One consequence of poorly-behaved tenants is that they can starve out other well-behaved tenants if controls are not put in place to limit consumption of resources, which often they are not. The reason why limits are often not either enforced or implemented is because the implementors believe they can scale up and out to meet the demand. After all, this is the promise of cloud computing.

However, not all resources scale equally and all re-allocations out of the pool could negatively impact other tenants’ ability to scale. One area where this is often forgotten is in network bandwidth. While it’s possible to control how much CPU time or memory a given machine instance can use, it is more difficult to control how much network bandwidth the processes of a particular tenant will use. Hence, one client could cause a denial of service attack accidentally for co-residing tenants if they are all sharing the same network adapter or running on the same switch.

What cloud service providers often forget is that everything in the cloud uses the network bandwidth. That means in addition to your satisfying client requests, those same client requests often generate additional traffic. This traffic may be communications with the storage network, database and application servers, or even the hypervisor substrate reallocating and re-balancing loads. At the end of the day, the physical limitations of the network are limited even in the case of fiber-based connections, which are great for internal communication, but rarely extended end-to-end.
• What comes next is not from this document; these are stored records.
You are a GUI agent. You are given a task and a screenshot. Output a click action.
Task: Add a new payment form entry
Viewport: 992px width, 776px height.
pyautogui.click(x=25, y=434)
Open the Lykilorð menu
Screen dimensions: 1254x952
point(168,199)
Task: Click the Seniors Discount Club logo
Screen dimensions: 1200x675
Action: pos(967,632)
In the end, rarely does anyone measure or understand the aggregate network load caused by a single tenant in a multi-tenant architecture and in some cases it may not even be possible to directly assess a particular network load to a single tenants use.
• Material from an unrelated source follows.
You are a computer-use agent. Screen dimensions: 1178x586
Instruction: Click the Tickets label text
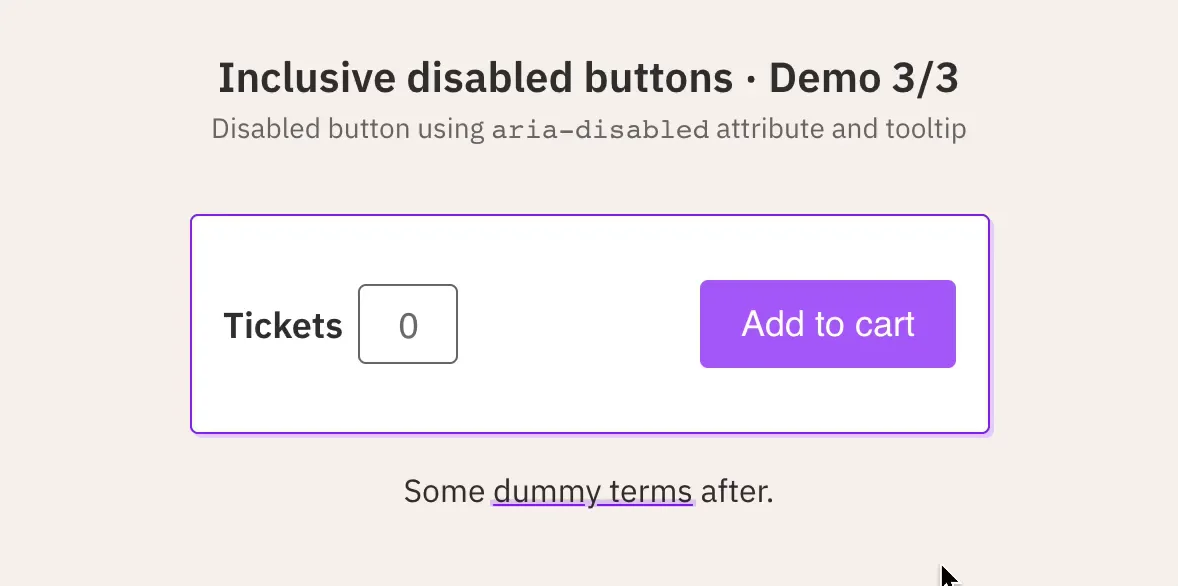(283, 326)
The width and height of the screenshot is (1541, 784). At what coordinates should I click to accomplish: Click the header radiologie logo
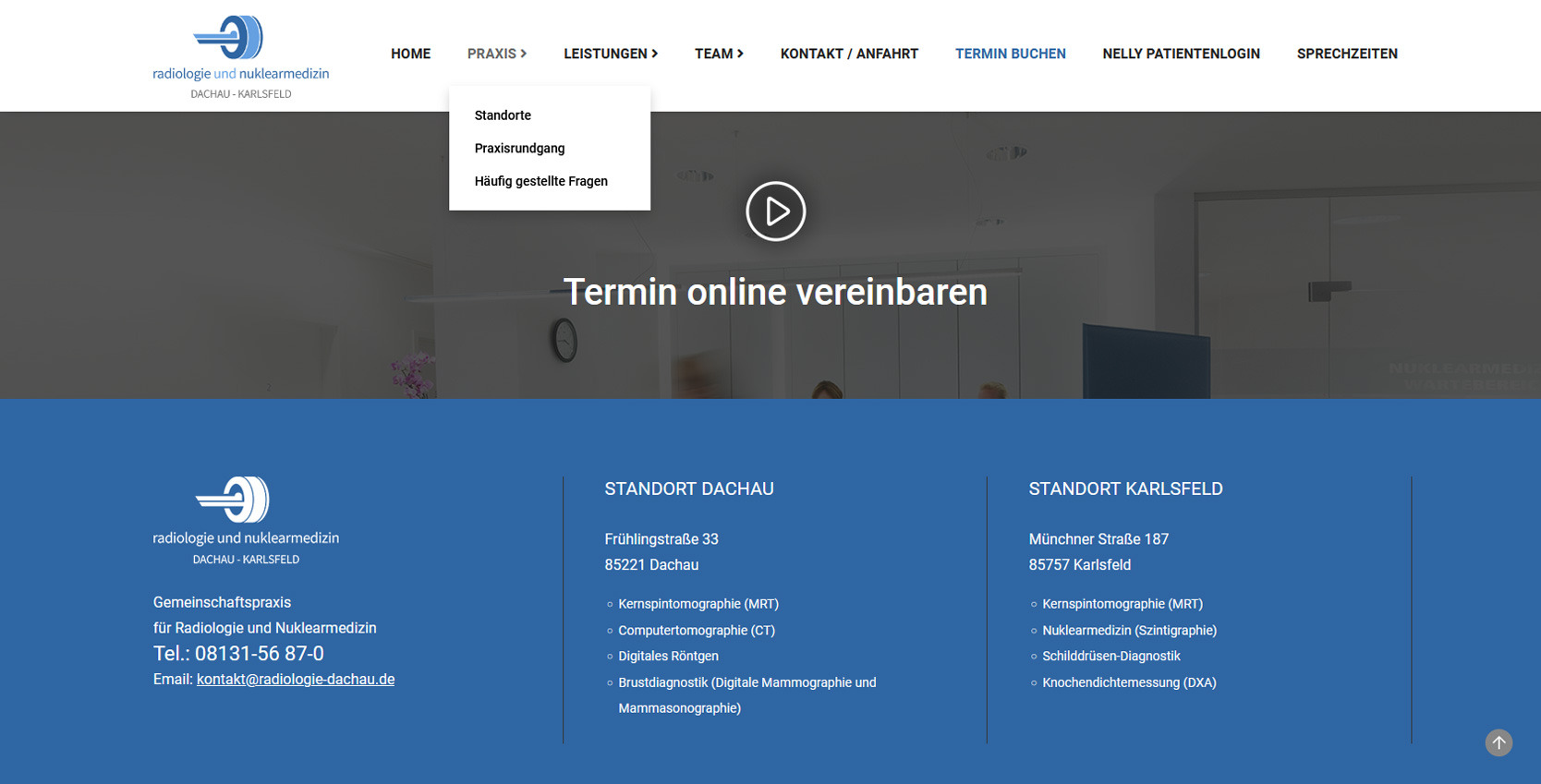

Beyond the obvious possible performance impact, why does this matter? When designing solutions for the cloud, it is imperative that you test your production environment’s real operating performance and not rely on the specifications provided by the cloud provider. Your machine instance with two-cores operating at 2.5Ghz, 2048 megabytes of RAM, 500 gigabytes of disk space and 1 gigabyte network adapter does not equate 1:1 in performance. You will need to instrument your application running in this environment and not assume that it will operate as it did in the test environment or, if migrating, the way it ran on your prior infrastructure. This means obtaining average IOPS for storage, average bandwidth over a reasonable usage period, and response times around key processes.